■ Stated goal
Copy the lines of the records below without any change, from the line with "will tap(390, 454)." to the line with "Dismiss the blue".

(Word and item position data)
• • • • •
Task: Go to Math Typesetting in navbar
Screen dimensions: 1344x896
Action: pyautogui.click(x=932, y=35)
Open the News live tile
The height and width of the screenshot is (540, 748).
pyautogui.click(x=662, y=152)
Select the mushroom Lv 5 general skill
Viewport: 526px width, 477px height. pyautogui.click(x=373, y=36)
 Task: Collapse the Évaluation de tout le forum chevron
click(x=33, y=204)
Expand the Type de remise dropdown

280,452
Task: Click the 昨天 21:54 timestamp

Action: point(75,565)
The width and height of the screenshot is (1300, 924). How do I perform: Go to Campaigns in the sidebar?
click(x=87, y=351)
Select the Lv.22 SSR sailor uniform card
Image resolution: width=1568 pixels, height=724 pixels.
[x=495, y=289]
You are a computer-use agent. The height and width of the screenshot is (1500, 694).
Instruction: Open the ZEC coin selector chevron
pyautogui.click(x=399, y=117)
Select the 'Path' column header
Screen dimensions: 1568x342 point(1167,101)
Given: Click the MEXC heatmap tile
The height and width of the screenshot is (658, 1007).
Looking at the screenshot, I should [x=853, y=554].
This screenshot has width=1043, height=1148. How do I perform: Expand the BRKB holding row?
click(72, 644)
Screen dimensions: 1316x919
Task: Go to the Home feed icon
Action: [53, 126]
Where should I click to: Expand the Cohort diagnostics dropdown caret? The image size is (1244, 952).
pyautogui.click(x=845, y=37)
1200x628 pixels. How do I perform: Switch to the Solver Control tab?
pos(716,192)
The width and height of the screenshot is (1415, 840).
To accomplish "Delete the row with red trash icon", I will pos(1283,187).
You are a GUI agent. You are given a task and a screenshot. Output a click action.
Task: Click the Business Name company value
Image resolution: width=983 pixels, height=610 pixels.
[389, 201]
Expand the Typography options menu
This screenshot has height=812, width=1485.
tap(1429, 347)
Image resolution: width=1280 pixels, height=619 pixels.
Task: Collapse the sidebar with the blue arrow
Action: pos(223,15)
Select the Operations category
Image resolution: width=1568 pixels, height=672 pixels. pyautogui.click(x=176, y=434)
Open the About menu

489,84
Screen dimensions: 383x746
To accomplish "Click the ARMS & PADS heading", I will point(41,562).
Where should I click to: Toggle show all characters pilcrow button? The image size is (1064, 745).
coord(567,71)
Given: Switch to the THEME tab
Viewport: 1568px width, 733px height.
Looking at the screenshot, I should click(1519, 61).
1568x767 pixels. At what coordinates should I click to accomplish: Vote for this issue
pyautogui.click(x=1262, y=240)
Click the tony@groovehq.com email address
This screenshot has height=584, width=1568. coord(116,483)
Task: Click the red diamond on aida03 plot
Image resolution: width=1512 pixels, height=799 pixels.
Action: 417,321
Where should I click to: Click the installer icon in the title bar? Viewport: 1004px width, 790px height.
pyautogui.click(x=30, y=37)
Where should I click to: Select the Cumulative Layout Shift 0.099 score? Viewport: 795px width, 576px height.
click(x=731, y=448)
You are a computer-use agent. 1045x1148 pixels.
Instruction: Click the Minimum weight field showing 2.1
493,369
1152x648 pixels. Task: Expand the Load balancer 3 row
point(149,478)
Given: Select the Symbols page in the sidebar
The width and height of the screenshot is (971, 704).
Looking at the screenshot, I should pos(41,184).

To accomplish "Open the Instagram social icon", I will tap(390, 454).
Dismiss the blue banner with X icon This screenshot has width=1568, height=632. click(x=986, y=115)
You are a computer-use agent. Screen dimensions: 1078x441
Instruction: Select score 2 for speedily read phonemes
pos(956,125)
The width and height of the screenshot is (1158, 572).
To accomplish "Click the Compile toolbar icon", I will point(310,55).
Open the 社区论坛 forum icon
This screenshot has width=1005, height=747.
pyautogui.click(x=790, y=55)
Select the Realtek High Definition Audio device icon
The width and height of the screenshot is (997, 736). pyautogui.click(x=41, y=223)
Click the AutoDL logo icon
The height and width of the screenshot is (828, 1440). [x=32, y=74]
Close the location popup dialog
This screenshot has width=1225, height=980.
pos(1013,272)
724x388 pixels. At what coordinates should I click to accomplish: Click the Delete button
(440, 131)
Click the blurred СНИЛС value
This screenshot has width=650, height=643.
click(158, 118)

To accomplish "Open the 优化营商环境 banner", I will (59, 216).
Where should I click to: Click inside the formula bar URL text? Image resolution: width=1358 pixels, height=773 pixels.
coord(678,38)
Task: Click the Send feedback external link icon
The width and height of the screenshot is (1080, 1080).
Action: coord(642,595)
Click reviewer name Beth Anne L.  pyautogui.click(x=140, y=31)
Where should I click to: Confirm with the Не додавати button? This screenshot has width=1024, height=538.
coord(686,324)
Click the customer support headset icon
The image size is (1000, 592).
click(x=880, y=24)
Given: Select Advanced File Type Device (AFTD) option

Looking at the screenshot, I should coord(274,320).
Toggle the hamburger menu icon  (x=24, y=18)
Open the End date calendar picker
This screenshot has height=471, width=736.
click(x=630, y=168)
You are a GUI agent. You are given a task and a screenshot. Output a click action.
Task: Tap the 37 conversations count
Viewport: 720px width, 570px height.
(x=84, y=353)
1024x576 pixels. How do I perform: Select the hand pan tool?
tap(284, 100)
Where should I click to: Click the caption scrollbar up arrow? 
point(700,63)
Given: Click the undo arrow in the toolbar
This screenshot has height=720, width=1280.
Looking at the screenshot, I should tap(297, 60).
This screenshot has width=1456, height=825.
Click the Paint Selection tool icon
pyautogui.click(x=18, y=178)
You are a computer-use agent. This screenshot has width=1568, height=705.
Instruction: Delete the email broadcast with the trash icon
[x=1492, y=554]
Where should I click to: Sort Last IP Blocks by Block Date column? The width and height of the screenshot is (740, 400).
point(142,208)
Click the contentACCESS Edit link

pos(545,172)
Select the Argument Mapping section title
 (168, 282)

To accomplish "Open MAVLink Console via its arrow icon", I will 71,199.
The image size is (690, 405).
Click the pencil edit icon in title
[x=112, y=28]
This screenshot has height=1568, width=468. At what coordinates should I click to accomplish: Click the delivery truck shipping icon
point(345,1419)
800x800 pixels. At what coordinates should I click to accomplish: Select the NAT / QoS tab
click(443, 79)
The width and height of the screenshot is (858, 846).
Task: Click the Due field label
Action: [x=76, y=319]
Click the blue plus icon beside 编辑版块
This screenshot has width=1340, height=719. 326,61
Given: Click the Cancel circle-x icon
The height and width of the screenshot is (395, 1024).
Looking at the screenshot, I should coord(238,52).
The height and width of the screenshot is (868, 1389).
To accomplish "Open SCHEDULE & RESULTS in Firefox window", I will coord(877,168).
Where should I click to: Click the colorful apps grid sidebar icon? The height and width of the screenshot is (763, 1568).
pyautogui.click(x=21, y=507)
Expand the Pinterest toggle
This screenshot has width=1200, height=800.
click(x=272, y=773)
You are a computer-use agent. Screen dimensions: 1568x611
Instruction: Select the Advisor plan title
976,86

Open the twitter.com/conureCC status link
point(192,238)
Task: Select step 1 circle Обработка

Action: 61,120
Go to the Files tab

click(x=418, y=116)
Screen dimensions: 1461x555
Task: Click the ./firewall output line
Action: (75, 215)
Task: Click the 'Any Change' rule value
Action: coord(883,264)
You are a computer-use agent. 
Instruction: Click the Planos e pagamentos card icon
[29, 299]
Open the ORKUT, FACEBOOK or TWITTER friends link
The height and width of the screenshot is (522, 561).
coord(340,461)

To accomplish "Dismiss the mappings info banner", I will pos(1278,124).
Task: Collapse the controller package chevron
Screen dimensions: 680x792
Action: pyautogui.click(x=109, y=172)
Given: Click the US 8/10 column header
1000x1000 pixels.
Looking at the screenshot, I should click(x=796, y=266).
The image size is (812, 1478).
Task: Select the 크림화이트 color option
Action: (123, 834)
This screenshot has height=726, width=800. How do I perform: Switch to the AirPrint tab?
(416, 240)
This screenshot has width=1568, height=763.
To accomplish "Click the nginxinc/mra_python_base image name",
• • • • •
■ Answer
To accomplish "Open the Instagram social icon", I will tap(390, 454).
Dismiss the blue banner with X icon This screenshot has width=1568, height=632. click(x=986, y=115)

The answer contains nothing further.